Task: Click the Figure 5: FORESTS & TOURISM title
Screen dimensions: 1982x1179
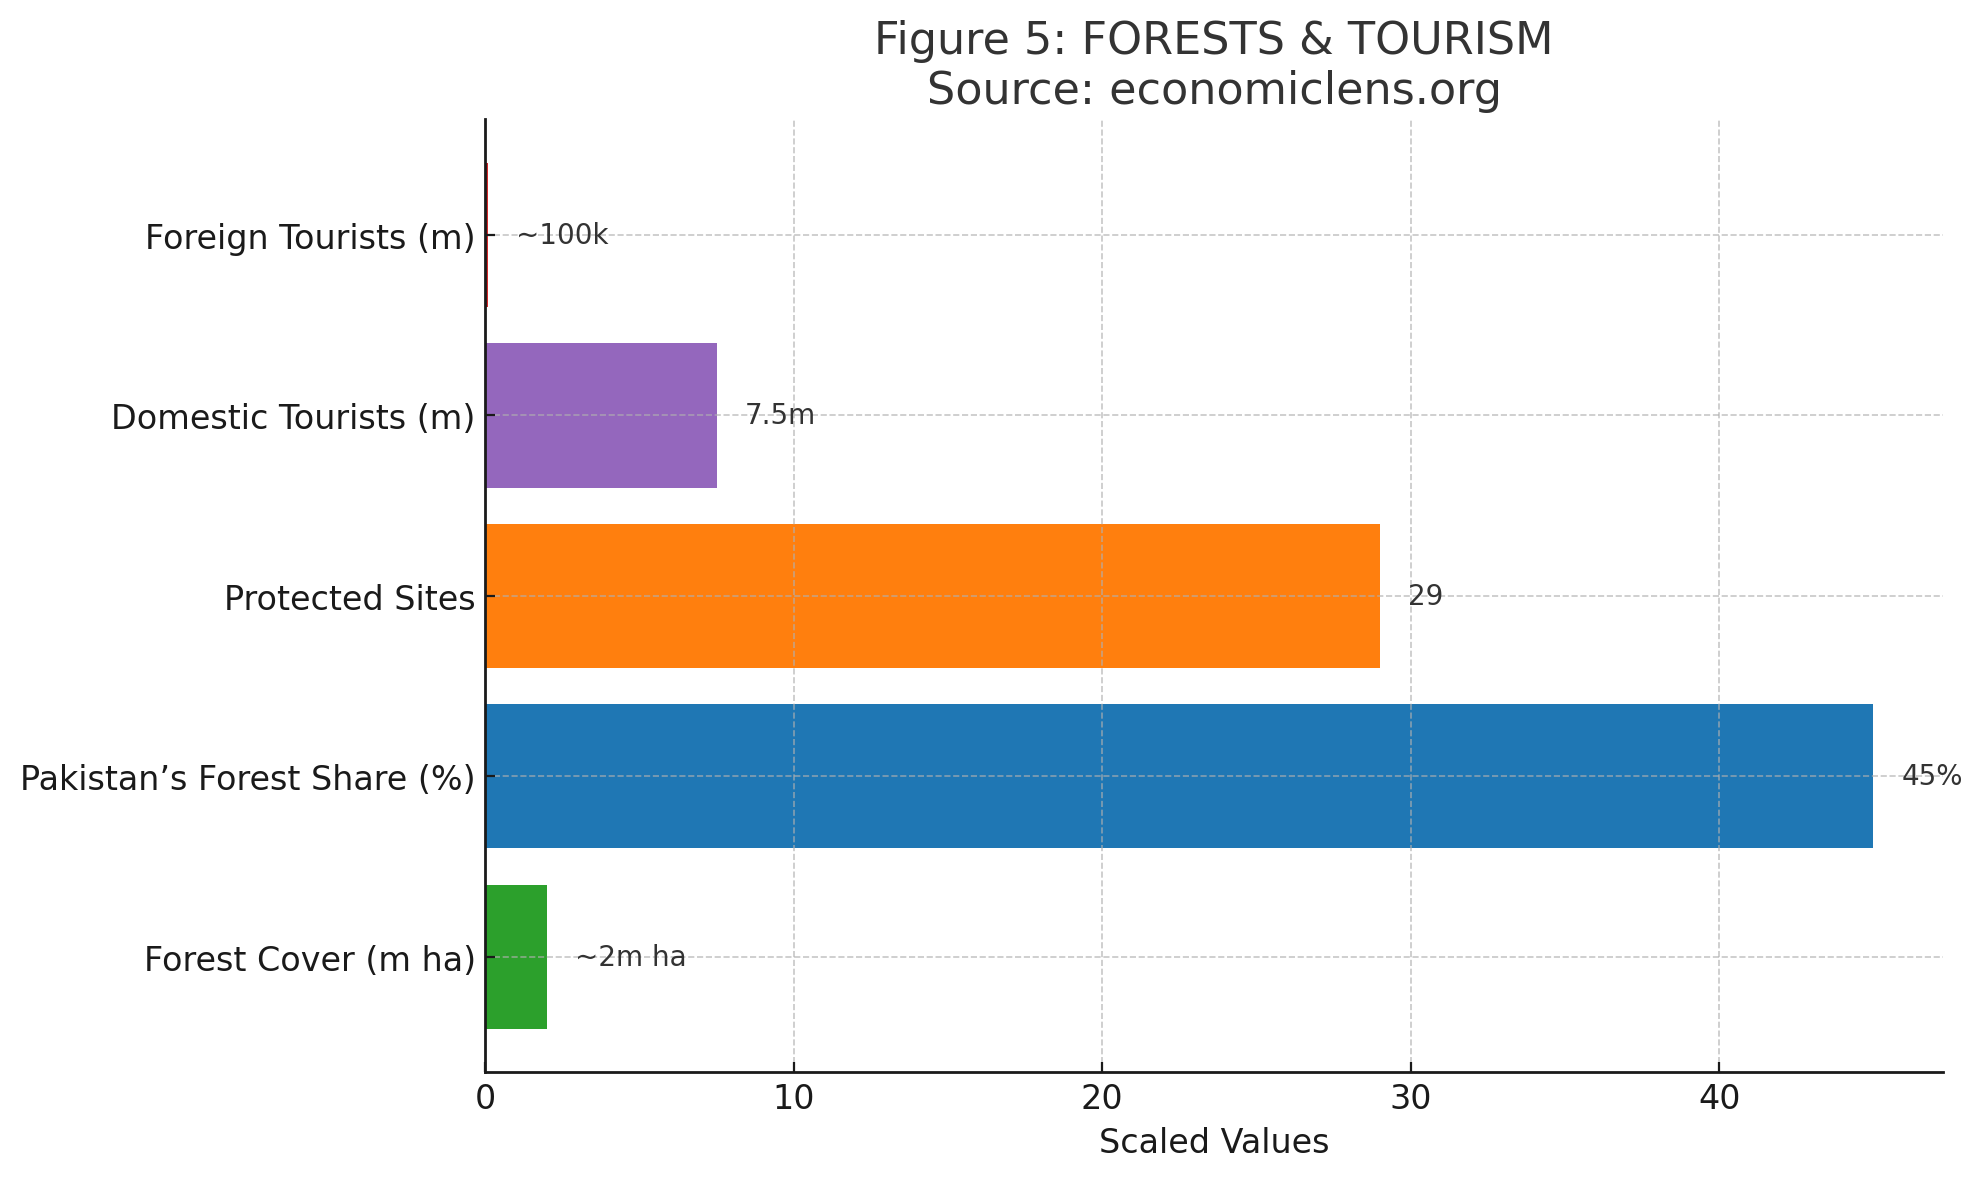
==================================================
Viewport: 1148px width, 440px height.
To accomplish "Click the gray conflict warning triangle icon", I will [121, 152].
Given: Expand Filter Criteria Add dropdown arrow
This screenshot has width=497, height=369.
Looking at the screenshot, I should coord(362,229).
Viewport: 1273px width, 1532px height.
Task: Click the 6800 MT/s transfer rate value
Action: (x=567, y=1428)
==================================================
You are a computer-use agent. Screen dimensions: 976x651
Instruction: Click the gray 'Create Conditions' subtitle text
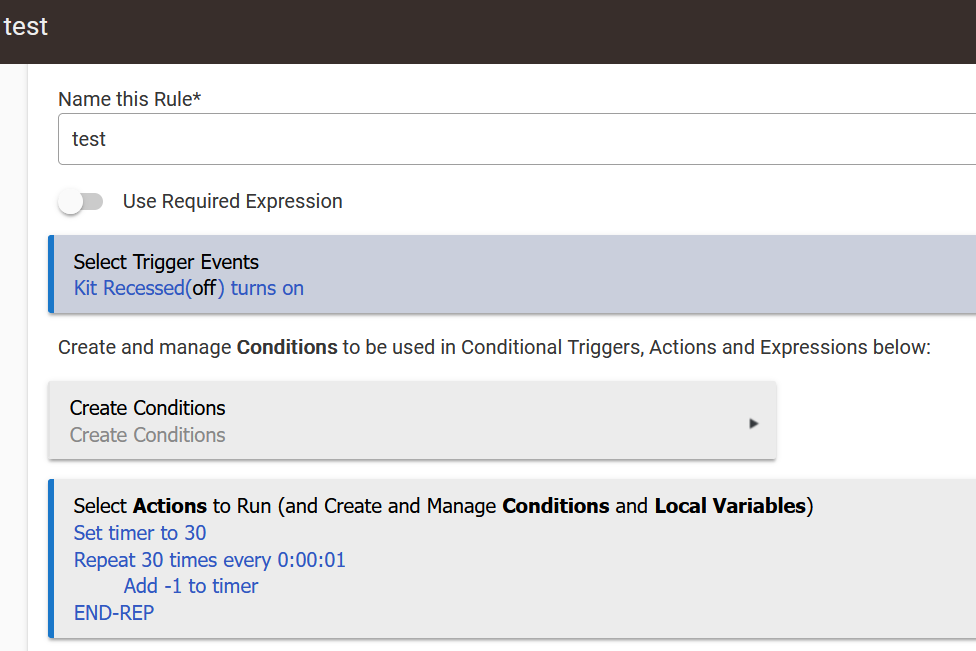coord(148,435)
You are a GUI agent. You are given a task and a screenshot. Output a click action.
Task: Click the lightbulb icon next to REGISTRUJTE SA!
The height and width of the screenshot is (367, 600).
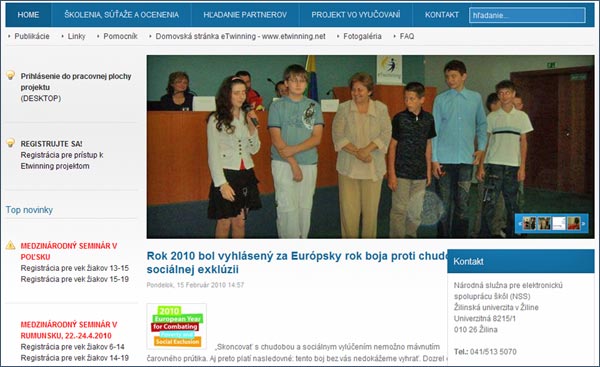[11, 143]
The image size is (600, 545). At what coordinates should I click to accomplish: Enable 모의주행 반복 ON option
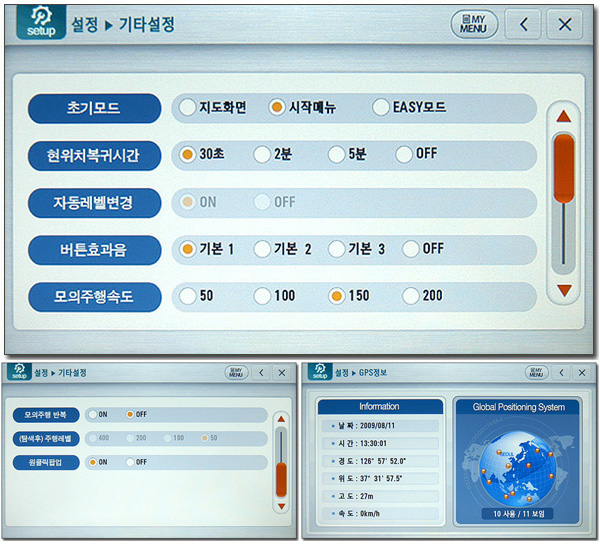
==================================================
_TASK PROMPT:_
Copy the stretch of entries from the line containing "Given: Expand Filter" through the line containing "Action: (x=567, y=1428)", reproducing each line without change.

_EXERCISE RESPONSE:_
Given: Expand Filter Criteria Add dropdown arrow
This screenshot has width=497, height=369.
Looking at the screenshot, I should coord(362,229).
Viewport: 1273px width, 1532px height.
Task: Click the 6800 MT/s transfer rate value
Action: (x=567, y=1428)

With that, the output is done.